Além dessa distinção para obter a característica cor dourada desse pão/bolo, ainda existem algumas variações da preparação.

Na versão do pangiallo preparada na Úmbria são utilizadas gotas de chocolate (coisas que só foram possíveis com a modernidade) e muitas frutas secas: amêndoas e avelãs descascadas, pinolis e nozes; não faltam frutas cristalizadas, passas, mel e cascas de laranja e de limão. Semelhante ao panforte de Siena,mas  o pangiallo da Úmbria não contém especiarias.

Enquanto isso, o pangiallo de Viterbo, que leva muitas frutas secas (avelãs, amêndoas, nozes e pinolis), frutas secas (figos) e cristalizadas (cidra e casca de laranja), chocolate e muitoo mel, leva ainda um pouco de pimenta do reino (ingrediente que nas recitas do antigo Império era comum de ser encontrado em  adição nas preparações doces, com o intuito de ressaltar seu sabor). O uso especifico dessa especiaria provavelmente foi adicionada adicionada devido à contaminação da receita com o Panpepato da Úmbria.

Outra curiosidade deste último, é que a origem da cor amarela da crosta da preparação só foi revelada ao mundo, por escrito, num antigo livro de receitas do início do século XVIII encontrado em Viterbo, na biblioteca da casa dos Condes Venturini Ciofi Degli Atti, onde é indicado que na preparação se deve usar “…açafrão, tomando cuidado para deixar um pouco para dar cor em cima dos pães quando estiverem assados…”. Todos os ingredientes eram grosseiramente esfarelados e misturados, depois pequenos pães/bolos eram formados e assados. Uma dica valiosa ainda podia ser lida e orientava que, com as mãos você deve formar um pão bem compacto, tentando retirar todo o ar de dentro para não ter problemas na hora do cozimento.

Agora, que tal preparar essa delícia para apresentar aos seus durante o Natal?

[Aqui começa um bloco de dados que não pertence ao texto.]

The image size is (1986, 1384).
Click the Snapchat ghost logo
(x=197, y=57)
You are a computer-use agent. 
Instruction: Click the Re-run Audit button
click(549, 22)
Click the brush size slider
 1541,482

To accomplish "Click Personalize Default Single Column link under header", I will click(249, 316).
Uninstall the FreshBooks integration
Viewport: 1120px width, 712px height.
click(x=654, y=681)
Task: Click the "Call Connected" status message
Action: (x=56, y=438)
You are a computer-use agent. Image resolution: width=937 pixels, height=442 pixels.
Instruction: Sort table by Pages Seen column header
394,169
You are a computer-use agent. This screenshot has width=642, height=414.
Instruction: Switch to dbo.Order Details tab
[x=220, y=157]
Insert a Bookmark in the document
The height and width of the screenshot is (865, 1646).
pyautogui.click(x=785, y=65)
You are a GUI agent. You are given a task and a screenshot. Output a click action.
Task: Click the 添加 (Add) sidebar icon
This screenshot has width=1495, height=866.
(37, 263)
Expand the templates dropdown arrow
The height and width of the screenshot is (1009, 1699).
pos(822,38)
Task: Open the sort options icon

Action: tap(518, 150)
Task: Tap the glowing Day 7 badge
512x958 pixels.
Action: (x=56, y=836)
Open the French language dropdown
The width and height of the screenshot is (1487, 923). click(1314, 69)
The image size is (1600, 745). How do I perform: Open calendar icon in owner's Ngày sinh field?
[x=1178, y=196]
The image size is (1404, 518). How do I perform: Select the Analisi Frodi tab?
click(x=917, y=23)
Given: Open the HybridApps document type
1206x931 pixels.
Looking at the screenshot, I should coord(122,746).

Se preparar, me conta?

Pangiallo Romano

Para a massa

110 g de mel

120 g  de farinha de trigo

80 g  de Avelãs

80 g de nozes

80 g Amêndoas

50 g de pinolis

50 g Frutas cristalizadas ( se puder escolher, use como pede a receita laranja e cidra)

70 g de gotas de chocolate amargo ou chocolate picado (esse ingrediente é opcional, mas ele garante acréscimo no sabor e na humidade da massa)

Para a cobertura

2 colheres de sopa de farinha de trigo

2 colheres de sopa de água

2 colheres de sopa de mel

1 colher de sopa açafrão em pó

Preparo: Existem muitas receitas que sugerem picar os frutos secos, eu deixei-os inteiros, pois quando cortar em cada fatia fica muito mais bonito; mas, também no sabor gosto de sentir os frutos secos, distinguir as amêndoas de nozes etc. e, quando elas estão picadas fica um sabor mais homogêneo. Fique à vontade na escolha de como vai deixar as nozes na receita, depende muito do seu gosto pessoal.

Coloque o mel em uma panela e aqueça em fogo bem baixo. Enquanto isso, coloque as amêndoas, nozes, pinolis, avelãs, frutas cristalizadas e chocolate amargo picado em uma tigela grande. Adicione o mel bem quente e misture com uma colher. Adicione a farinha aos poucos, misturando com uma colher até que a farinha esteja completamente incorporada. Cubra a massa do pangiallo com um pano limpo e deixe descansar por 2 horas. Pegue a massa e, com as mãos levemente untadas com óleo, despeje-a sobre uma tábua de cozinha ou, se você não tiver uma, em cima de uma superfície de trabalho e aperte bem a massa, para compactar bem.  Com isso feito, vc pode fazer um pangialo maior ou dividir em dois – no caso de dividir, lembre-se de compactar bem cada parte da massa, deixe-a redonda no formato semiesférico. Coloque os pães em uma assadeira forrada com papel manteiga – se não tiver unte a assadeira com um pouco de manteiga e farinha.  Reserve.  Em uma panela pequena prepare a cobertura: junte a farinha, mel, água e açafrão, misture em fogo baixo por alguns segundos, deve virar uma massa amarela. Espalhe a massa na superfície do pangiallo e leve ao forno a 180° por cerca de 35/40 minutos, se notar que escurece imediatamente, abaixe o fogo para 160°.  Quando o pangiallo estiver cozido e dourado, deixe esfriar e depois embrulhe-o em filme plástico ou em um pano de prato limpo. Deixe o pangiallo romano descansar por pelo menos 2 dias antes de comê-lo. Quanto mais tempo ele descansar, melhor.